Under the proposed rule, CMS would once again allow marketing events, where plan-specific information can be discussed, directly after an educational event. As beneficiaries might have issues with transportation,  CMS feels the rule creates barriers to timely enrollment advice – especially for beneficiaries who live in rural areas.

CMS would require, however, agents and brokers are transparent about the change in topics. Either a written notation on the day’s agenda or a verbal announcement would be sufficient. And, beneficiaries must be allowed to leave between the education and marketing portions– such as during a restroom or snack break.

And, CMS would once again permit agents to collect a Scope of Appointment at educational events

As part of the effort to keep educational events solely educational, CMS currently prohibits agents from taking Scope of Appointment forms at educational events. The agency has previously expressed concerns that beneficiaries may feel unduly pressured to complete the scope of appointment.

Now, though, the agency is reversing course. The ban would be lifted, again citing transportation and ease of access concerns.

Which brings us to another stunning reversal…

CMS would remove the 48-hour “cooling off” period after collecting a Scope of Appointment

CMS has waffled a few times on whether beneficiaries should be entitled to a 48-hour “cooling off” period between the signing of a Scope of Appointment and when the appointment should take place. Currently, the rule is in effect, and is meant to reduce the pressure on beneficiaries to make an enrollment decision in the heat of the moment.

The pendulum has swung back the other way, though: CMS now sees the 48-hour rule as a barrier to “smooth, informed, and timely decision making,” which puts more of a burden on the beneficiary than it’s worth.

In effect, the removal of the 48-hour rule, in conjunction with the proposed changes to events noted above, would allow agents to conduct marketing appointments immediately following an educational event.

CMS provides clarity around the Scope of Appointment

CMS is also proposing minor adjustments to regulations to improve clarity around the Scope of Appointment (SOA) process. The proposed rule would alter the definition of a personal marketing appointment to read:

“Personal marketing appointments are those appointments that are tailored to an individual or small group (for example, a married couple) for the purposes of discussing marketing topics.”

CMS notes that this rewrite would slightly alter the interpretation of some SOA rules: personal marketing appointments with small groups of related people, or those living in the same household, would only require one Scope of Appointment.

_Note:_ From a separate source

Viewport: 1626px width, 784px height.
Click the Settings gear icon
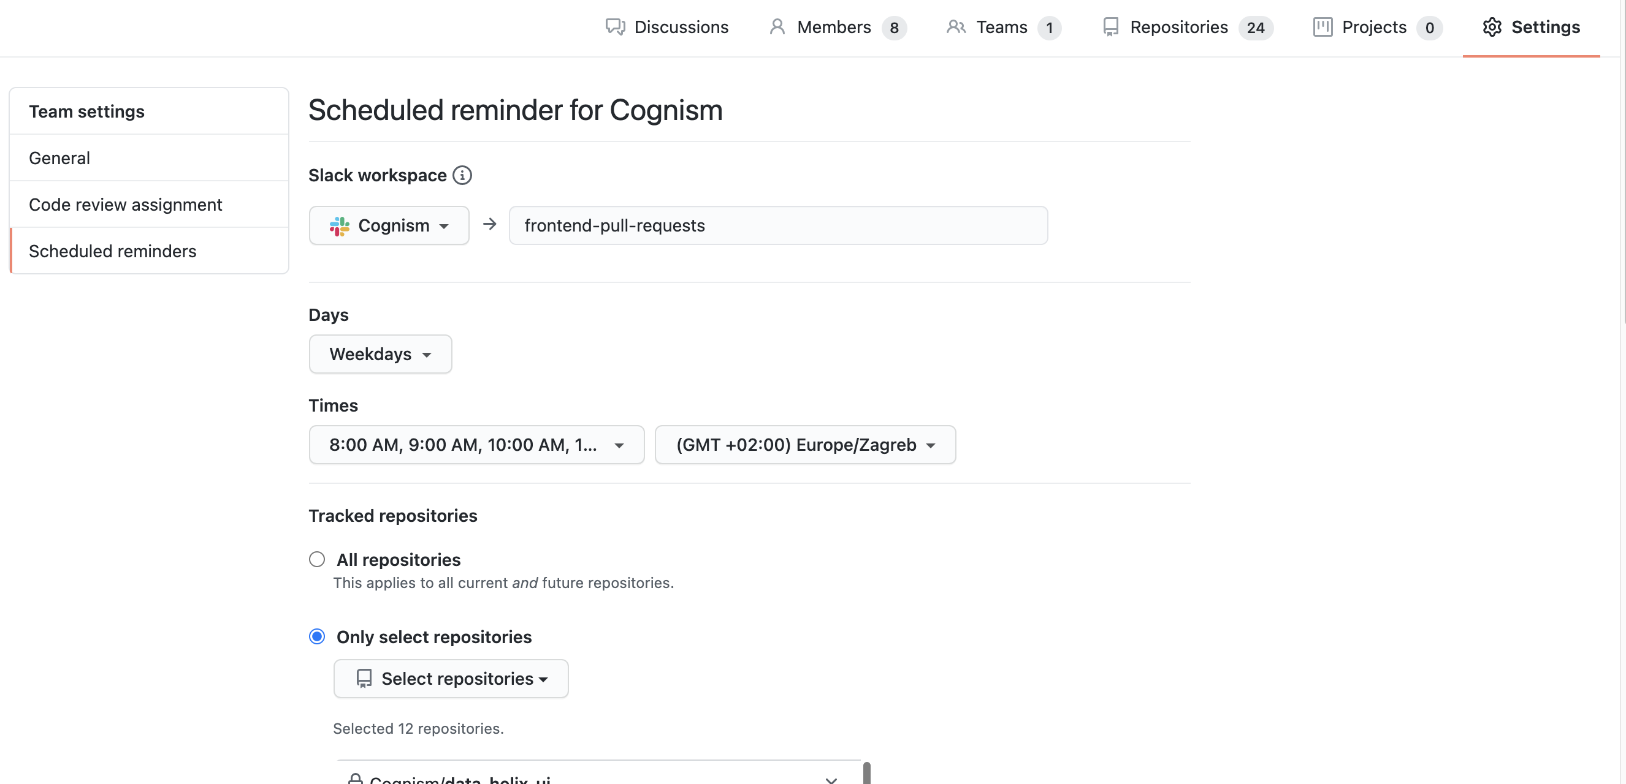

However, meetings with unrelated beneficiaries, whether at a home or in a public space (think ANOC meetings) would require a Scope of Appointment for each participant.

The agency would also maintain that SOAs would be required for all personal marketing appointments, regardless of who initiated the call. A new caveat would be added, though – the SOA would need to be completed in writing for in-person appointments. That would seem to preclude gathering the SOA via text or e-signature, at least as the regulation is currently proposed.

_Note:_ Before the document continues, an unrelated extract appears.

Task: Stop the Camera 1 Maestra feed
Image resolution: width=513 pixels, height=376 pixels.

CMS also takes pains to note that SOAs are valid for 12 months following signature or the beneficiary’s initial request for information. During that 12 months, plans and agents may contact beneficiaries regarding any product noted on the SOA. And, the SOA can be used for multiple telephonic or in-person contacts or appointments – there would be no need to get an SOA every time you touch a client.

What else is in the proposed rule?

As we said at the top, there are a number of other provisions in the proposed rule. CMS is taking significant steps to continue implementing the Part D redesign under the Inflation Reduction Act of 2022. It’s also proposing several key changes to the ever-contentious star ratings systems. We’ll publish more on those next week.

For now, though, we can look forward to a 2027 where there just may be fewer compliance hurdles to clear before you can do what you do best: helping your clients find good-fitting plans.